──────── Dataset records ────────
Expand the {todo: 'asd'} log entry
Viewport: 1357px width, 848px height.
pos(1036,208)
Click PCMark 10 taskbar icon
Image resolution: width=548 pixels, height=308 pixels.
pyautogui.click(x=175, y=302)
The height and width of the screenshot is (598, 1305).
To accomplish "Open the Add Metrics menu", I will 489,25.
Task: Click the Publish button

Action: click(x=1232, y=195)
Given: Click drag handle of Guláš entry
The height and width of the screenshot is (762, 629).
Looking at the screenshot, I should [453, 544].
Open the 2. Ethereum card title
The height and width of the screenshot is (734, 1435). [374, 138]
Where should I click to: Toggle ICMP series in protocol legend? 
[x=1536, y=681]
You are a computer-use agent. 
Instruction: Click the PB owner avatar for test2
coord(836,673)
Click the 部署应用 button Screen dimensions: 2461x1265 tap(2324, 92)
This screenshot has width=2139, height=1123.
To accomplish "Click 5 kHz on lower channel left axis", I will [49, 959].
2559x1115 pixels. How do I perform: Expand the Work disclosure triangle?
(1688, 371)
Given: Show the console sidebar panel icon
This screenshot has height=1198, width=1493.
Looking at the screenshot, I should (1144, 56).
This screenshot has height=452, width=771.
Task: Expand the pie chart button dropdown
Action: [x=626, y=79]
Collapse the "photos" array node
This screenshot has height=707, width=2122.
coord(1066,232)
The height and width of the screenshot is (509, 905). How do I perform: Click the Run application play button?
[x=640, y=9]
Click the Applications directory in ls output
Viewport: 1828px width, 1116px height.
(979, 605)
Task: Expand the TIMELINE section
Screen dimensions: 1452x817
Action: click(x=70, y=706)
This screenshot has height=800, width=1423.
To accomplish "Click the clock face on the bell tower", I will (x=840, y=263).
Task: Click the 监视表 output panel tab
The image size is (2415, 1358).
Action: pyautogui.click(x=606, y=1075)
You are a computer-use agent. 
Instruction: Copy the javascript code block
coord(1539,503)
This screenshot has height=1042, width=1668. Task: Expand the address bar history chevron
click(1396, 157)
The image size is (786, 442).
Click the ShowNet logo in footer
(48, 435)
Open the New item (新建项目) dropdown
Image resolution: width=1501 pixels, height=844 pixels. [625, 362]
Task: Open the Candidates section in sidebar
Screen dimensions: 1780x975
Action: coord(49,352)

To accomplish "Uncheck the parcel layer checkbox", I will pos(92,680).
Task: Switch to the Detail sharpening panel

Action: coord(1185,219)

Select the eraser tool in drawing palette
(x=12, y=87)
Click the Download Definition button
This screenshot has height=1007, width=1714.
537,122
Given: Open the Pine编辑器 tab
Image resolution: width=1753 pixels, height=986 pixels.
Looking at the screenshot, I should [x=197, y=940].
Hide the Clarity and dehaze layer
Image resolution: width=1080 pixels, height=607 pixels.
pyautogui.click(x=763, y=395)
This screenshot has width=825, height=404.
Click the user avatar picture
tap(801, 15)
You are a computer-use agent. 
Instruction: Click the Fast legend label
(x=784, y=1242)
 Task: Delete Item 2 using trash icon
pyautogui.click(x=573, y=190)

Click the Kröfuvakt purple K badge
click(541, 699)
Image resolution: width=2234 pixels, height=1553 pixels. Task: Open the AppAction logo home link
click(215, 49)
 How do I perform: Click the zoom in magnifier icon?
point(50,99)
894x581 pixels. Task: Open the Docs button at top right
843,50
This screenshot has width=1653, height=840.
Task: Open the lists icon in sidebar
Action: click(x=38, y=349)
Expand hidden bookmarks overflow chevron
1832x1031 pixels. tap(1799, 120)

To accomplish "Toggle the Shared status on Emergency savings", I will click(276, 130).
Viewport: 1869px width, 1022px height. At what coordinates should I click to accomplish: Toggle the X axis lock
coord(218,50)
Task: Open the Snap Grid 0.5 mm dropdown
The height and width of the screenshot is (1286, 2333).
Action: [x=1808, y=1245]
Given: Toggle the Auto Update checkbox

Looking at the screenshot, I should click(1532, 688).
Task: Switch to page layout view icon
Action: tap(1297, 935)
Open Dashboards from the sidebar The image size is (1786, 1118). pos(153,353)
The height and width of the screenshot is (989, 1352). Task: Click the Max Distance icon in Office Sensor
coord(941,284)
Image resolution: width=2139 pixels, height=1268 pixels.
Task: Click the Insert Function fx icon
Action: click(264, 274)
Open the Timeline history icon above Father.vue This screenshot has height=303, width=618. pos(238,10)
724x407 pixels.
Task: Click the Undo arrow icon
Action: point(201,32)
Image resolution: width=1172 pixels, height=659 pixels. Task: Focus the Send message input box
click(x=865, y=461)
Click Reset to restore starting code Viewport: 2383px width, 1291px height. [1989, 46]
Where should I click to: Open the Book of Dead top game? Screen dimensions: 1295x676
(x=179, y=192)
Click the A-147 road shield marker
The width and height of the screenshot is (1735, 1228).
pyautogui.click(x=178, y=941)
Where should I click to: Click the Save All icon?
────────
Starting at the first line of the entries above, please extract each line up to and including the line with "The height and width of the screenshot is (598, 1305).", unchanged, and add nothing.

## Exercise result
Expand the {todo: 'asd'} log entry
Viewport: 1357px width, 848px height.
pos(1036,208)
Click PCMark 10 taskbar icon
Image resolution: width=548 pixels, height=308 pixels.
pyautogui.click(x=175, y=302)
The height and width of the screenshot is (598, 1305).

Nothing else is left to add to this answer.